**Records about locating elements on screens:**
::::

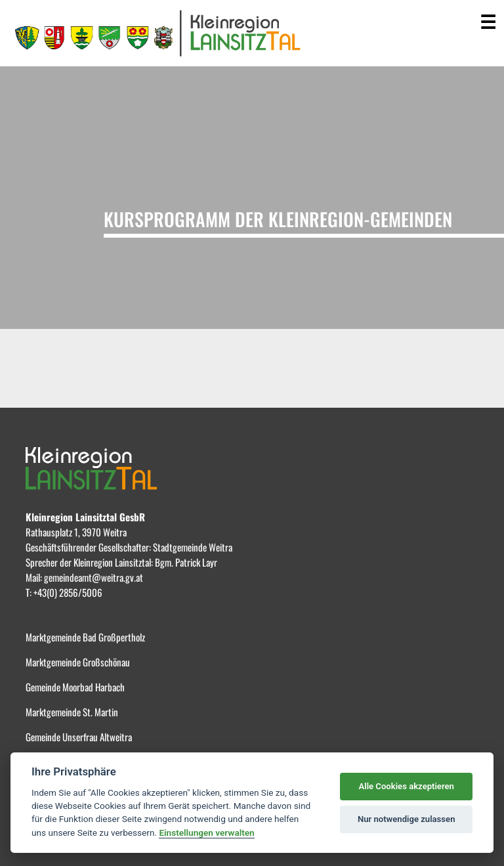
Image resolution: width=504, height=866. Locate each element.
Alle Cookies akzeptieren (406, 786)
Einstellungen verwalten (206, 833)
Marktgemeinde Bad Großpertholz (85, 637)
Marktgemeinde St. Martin (72, 712)
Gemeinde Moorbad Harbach (75, 687)
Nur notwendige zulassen (406, 819)
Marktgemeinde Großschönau (77, 662)
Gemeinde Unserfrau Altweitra (79, 737)
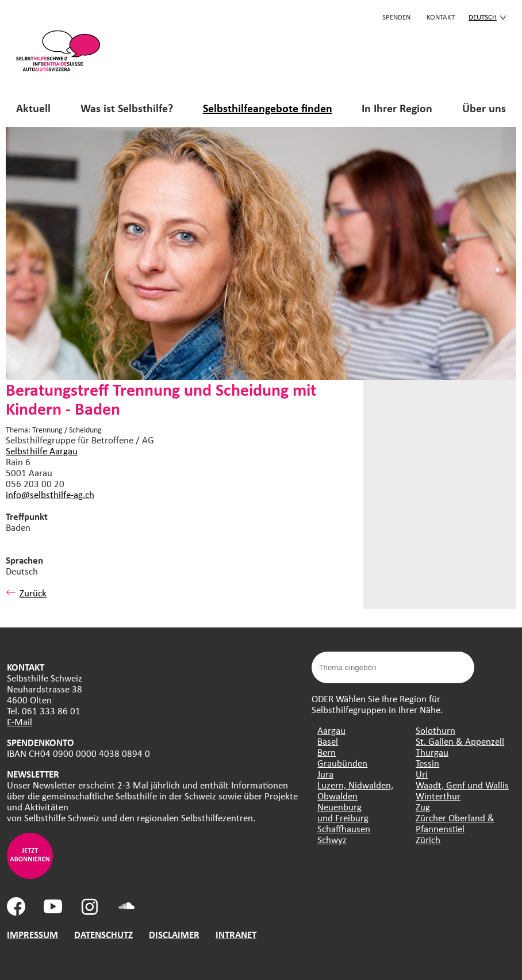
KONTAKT (440, 17)
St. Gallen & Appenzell (460, 741)
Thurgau (432, 752)
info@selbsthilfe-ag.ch (50, 494)
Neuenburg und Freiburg (343, 812)
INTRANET (236, 934)
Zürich (428, 839)
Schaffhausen (344, 828)
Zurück (26, 592)
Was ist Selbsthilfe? (126, 108)
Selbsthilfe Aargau (41, 450)
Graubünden (342, 763)
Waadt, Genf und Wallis (462, 784)
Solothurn (435, 730)
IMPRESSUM (32, 934)
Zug (423, 806)
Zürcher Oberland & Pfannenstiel (455, 823)
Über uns (484, 108)
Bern (327, 752)
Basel (328, 741)
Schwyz (332, 839)
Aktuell (33, 108)
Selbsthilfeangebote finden (267, 108)
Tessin (427, 763)
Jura (325, 774)
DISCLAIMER (174, 934)
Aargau (331, 730)
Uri (421, 774)
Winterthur (438, 795)
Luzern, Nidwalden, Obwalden (355, 790)
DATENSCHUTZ (103, 934)
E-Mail (20, 721)
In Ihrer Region (397, 108)
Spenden (396, 17)
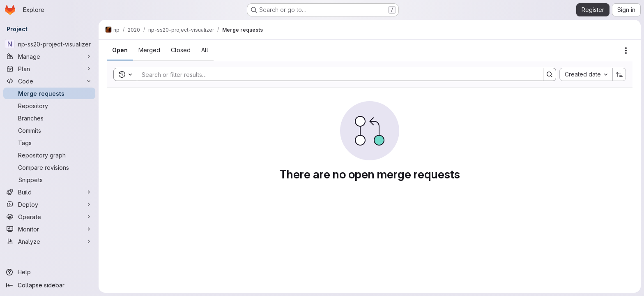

::::

**GIVEN INSTRUCTION:** Reproduce every line of the records above word for word, leaving out the pictures.

**REPLY TO THE EXERCISE:**
Image resolution: width=504, height=866. Locate each element.
Alle Cookies akzeptieren (406, 786)
Einstellungen verwalten (206, 833)
Marktgemeinde Bad Großpertholz (85, 637)
Marktgemeinde St. Martin (72, 712)
Gemeinde Moorbad Harbach (75, 687)
Nur notwendige zulassen (406, 819)
Marktgemeinde Großschönau (77, 662)
Gemeinde Unserfrau Altweitra (79, 737)
KONTAKT (440, 17)
St. Gallen & Appenzell (460, 741)
Thurgau (432, 752)
info@selbsthilfe-ag.ch (50, 494)
Neuenburg und Freiburg (343, 812)
INTRANET (236, 934)
Zürich (428, 839)
Schaffhausen (344, 828)
Zurück (26, 592)
Was ist Selbsthilfe? (126, 108)
Selbsthilfe Aargau (41, 450)
Graubünden (342, 763)
Waadt, Genf und Wallis (462, 784)
Solothurn (435, 730)
IMPRESSUM (32, 934)
Zug (423, 806)
Zürcher Oberland & Pfannenstiel (455, 823)
Über uns (484, 108)
Bern (327, 752)
Basel (328, 741)
Schwyz (332, 839)
Aktuell (33, 108)
Selbsthilfeangebote finden (267, 108)
Tessin (427, 763)
Jura (325, 774)
DISCLAIMER (174, 934)
Aargau (331, 730)
Uri (421, 774)
Winterthur (438, 795)
Luzern, Nidwalden, Obwalden (355, 790)
DATENSCHUTZ (103, 934)
E-Mail (20, 721)
In Ihrer Region (397, 108)
Spenden (396, 17)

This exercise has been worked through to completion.